----- READING TEXT -----
Golly was the cook on the whaler. He was successful most of the time in not witnessing the chase and the kill of an unsuspecting whale. Golly was especially thankful for the inexplicable Whale Industry policy that whale meat was never on the menu on a whaler boat. Nobody has cared to provide a practical or scientific explanation of the policy.

Golly's personal, deeply prejudiced, explanation was that whale meat cooked and eaten on a whale boat would be too closely akin to cannibalism.

The whaling industry was financially profitable enough for it to continue for many years because in a three-month hunting season each year, no more than three whales needed to be killed. More than three every year would have not been practical because, usually, weeks would pass before a whale was sighted that was legally allowed to be killed.


It was in those weeks that Golly spent his free time carving a whale tooth from his collection of whale teeth, into a figure of a whale. It was Golly's labour-of-love in expiation of being complicit in whale-murdering. By the end of the whaling season, Golly returned home with about half-dozen perfectly beautiful hand-sized whale carvings. Family and others urged him to sell them; he never did.

It was the last season for Golly. At the time he could not have known it.

The whaler was in pursuit of its unsuspecting victim. The weather turned violent. It was early afternoon, but the stormy weather made it seem like midnight dark. The captain called off the chase because in the rainstorm, visibility had significantly been diminished.

Whaling boats are designed for all weathers. There never had been a weather-sinking in modern times. The captain had no doubt his boat would be no exception.

In the seconds it took the helmsman to realize there was no communication from the mast-pole lookout, the boat was blown off-course onto shoreline rocks. The damage made it likely the boat would start sinking at any moment.

The captain shot the harpoon into the rocks. The harpoon cable provided a lifeline for the crew to hand-swing to safety on the rocks.

A wave smacked into the boat. It sank. The lifeline cable disappeared underwater. Only the top of the mast-pole was visible. All hope was lost for the five and the boat. The four deckhands did not know at the time that the mast lookout sailor, Ernest Usher, had fallen from his post, and had instantly perished in the storm.

Then, a miracle! The boat slowly emerged and lodged firmly against the rocks. The cable surfaced, intact, and still firmly attached to the harpoon gun at one end, and in the harpoon itself at the other. The harpoon arrow-head spear was firmly embedded in rock. The four scrambled one-by-one, one after the other, captain last, they pushed-pulled themselves upside-down along the cable, hand-over-hand and feet crossed above and against the cable. They stepped onto rock when they reached th harpoon. On the shoreline rocks, they huddled against towering rocks until the storm subsided.

The captain dismissed the miracle as a normal consequence of extreme wave motions during a storm.
-----
# YOUR TASKS
1) In the whaler story, what did Golly carve the whale teeth into?
2) Mark each statement as agreeing with the whaler story or not, answering yes or no and quoting the words of the story that decide it. (a) Golly sold his whale carvings. (b) The captain called off the chase because the rainstorm cut visibility. (c) Whale meat was regularly served on the whaler.
3) Sum up the whaler story in two sentences.
The items have nothing to do with the whaler story.
----- SUPPLIED ENTRIES -----
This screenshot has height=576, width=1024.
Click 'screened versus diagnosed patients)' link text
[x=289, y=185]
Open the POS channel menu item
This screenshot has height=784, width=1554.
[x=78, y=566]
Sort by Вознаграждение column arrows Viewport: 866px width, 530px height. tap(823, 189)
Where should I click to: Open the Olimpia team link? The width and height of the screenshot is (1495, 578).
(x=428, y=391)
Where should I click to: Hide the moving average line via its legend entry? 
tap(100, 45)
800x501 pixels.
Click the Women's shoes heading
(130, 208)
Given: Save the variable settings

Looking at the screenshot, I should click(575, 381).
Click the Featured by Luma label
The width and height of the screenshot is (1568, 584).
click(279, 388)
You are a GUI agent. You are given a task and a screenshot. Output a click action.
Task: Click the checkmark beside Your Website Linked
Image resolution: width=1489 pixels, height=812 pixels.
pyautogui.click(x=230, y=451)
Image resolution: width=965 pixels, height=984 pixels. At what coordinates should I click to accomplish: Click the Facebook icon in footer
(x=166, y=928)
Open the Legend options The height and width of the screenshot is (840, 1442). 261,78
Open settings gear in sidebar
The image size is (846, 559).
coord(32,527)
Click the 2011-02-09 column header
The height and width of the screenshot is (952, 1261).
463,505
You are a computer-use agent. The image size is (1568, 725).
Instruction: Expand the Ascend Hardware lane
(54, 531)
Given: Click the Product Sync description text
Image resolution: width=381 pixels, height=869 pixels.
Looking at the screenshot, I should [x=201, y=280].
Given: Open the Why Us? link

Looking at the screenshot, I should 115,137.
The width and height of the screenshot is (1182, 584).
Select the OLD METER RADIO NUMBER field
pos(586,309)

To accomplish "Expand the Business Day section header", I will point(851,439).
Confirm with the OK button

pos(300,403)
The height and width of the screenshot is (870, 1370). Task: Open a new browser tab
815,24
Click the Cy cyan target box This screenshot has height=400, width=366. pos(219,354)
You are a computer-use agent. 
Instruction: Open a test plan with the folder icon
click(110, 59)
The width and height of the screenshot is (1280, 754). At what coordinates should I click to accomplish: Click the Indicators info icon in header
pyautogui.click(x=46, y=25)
-----
# ANSWERS PROVIDED
1) Figures of whales.

2)
(a) No: "Family and others urged him to sell them; he never did."
(b) Yes: "The captain called off the chase because in the rainstorm, visibility had significantly been diminished."
(c) No: "whale meat was never on the menu on a whaler boat."

3) Golly, the cook on a whaler, spent the long weeks before a whale was sighted carving whale teeth into whale figures, which he never sold. In his last season, a storm blew the boat onto shoreline rocks, where it sank and then resurfaced, letting four of the crew cross to the rocks along the harpoon cable, while the lookout, Ernest Usher, had already perished.